For some months now, I’ve been looking toward my potential future retirement.
Now, to all you prosecutors out there, don’t get excited. I have no idea exactly when I’m going to retire. It could be next year, it could be in five years. But I do think it will be “whenever I’m ready”. And that could be soon. Even I don’t really know.
Part of getting ready is going back over my finances.
That led me to moving some things around. You see, as to my investments, I’ve always been a “set it and forget it” kind of guy. I’m not going to get into details of my finances, but I decide it was time to take a more hands-on approach and I began reallocating some things.
Already, there are some significant improvements. It turns out I have a knack for research.
Who knew?
But that has led to the acquisition of some nice long-term stocks. It won’t surprise any regular reader here, I don’t think, but there are a few AI-related stocks in the mix.
It also turns out that I have a knack for reading patterns.
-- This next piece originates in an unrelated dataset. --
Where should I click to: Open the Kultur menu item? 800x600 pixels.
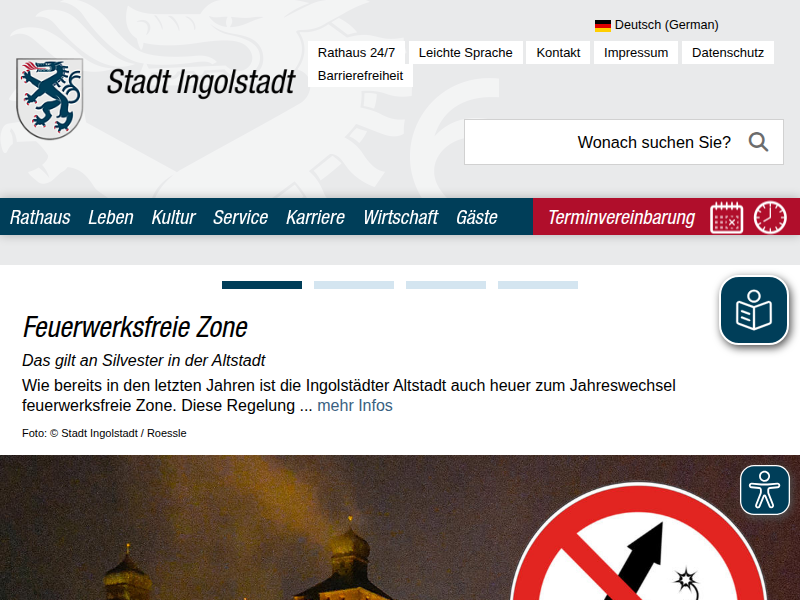[173, 217]
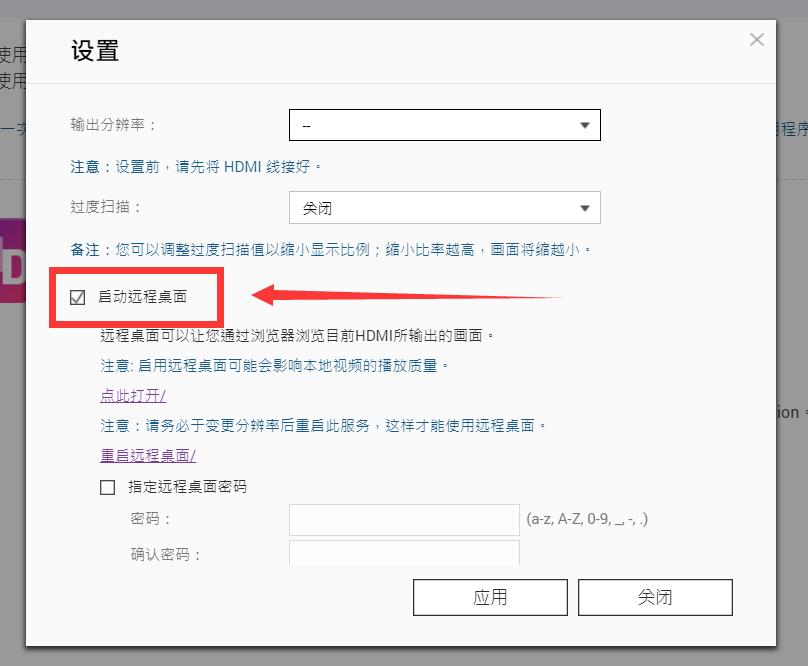Viewport: 808px width, 666px height.
Task: Toggle the remote desktop checkbox inside red highlight
Action: (78, 297)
And I love problem-solving and games. (Again, who knew?)
So I took a smallish amount of my money (less than 1%) and — after some reading and watching without playing and finally dipping in my toe this week — found that I have some good instincts for day trading.
Humans Are Wired for Patterns — Even When None Exist
Day trading is mostly about being able to spot patterns. Do a quick Google search — or start reading intensely about day-trading theories as I’ve been doing lately — and you’ll learn all kinds of cute names like “cup and handle” or “bull flag”, “falling wedge”, “rounding bottom” and so on.
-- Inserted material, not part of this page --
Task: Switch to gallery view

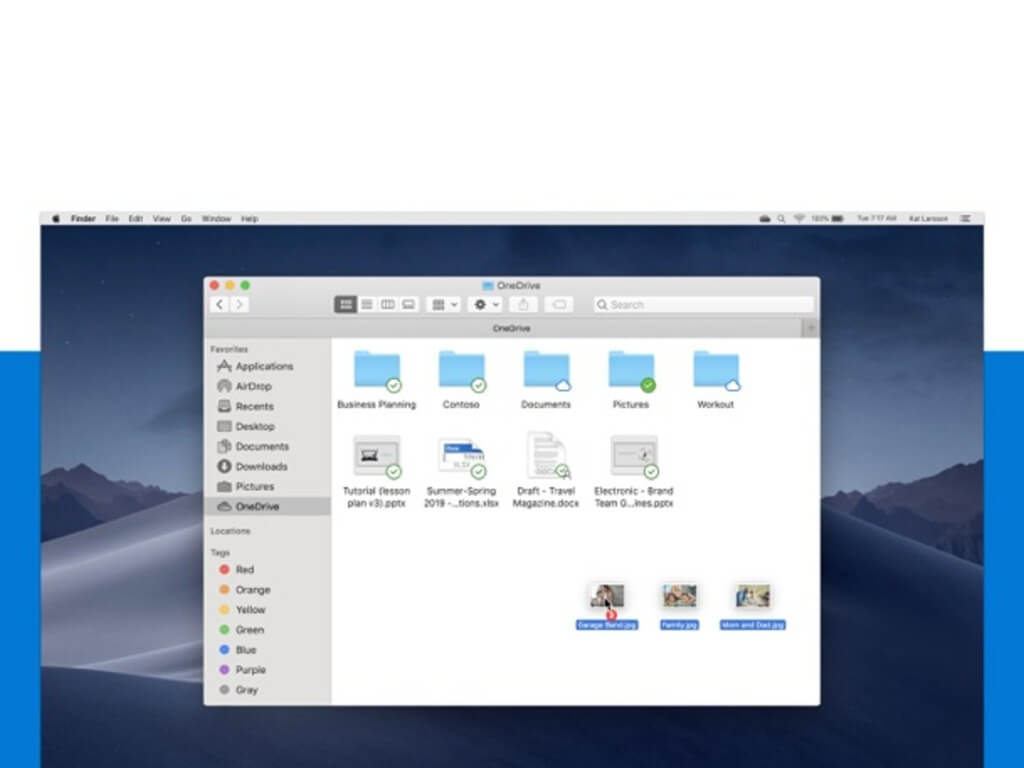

Looking to trade a little PG? Too bad you can’t spot the head and shoulders in advance!
Pattern-spotting is an important skill for day trading. And I’ve hinted a little bit before about how humans are wired for pattern recognition.
In one Substack article, I wrote about how machines don’t “hallucinate”; they confabulate. I explained the difference between hallucinations and confabulations.
A “hallucination” is what happens when you are driving at night from Visalia to Hanford and you see a bush in the fog along Highway 198 and think it’s a bear. Until you realize there’s no way in hell there’s going to be a bear at that location. “Hallucination” is when you think you’re actually really seeing something, hearing something, smelling something, or perhaps even feeling something that isn’t there.
— Rick Horowitz, The Mirage of Reasoning Machines: The danger of trusting computer-generated charisma over proof (September 10, 2025)
But why does this happen?
Technically, this isn’t a hallucination per se.
[P]areidolia [is] a psychological phenomenon where random stimuli prompt the recognition of familiar patterns, especially faces or objects. This experience is not just a trick of the mind; it a fundamental part of human cognition, revealing our innate tendency to seek order in chaos.
— TOI Lifestyle Desk, Explained: What is Pareidolia and why this phenomena is so fascinating (April 14, 2024)
This explains, among other things, the human tendency to see faces pretty much everywhere, including the surface of Mars — which explains why Elon Musk is so anxious to get there: he’s hoping to find at least one friend, one person in the Universe who might actually like him.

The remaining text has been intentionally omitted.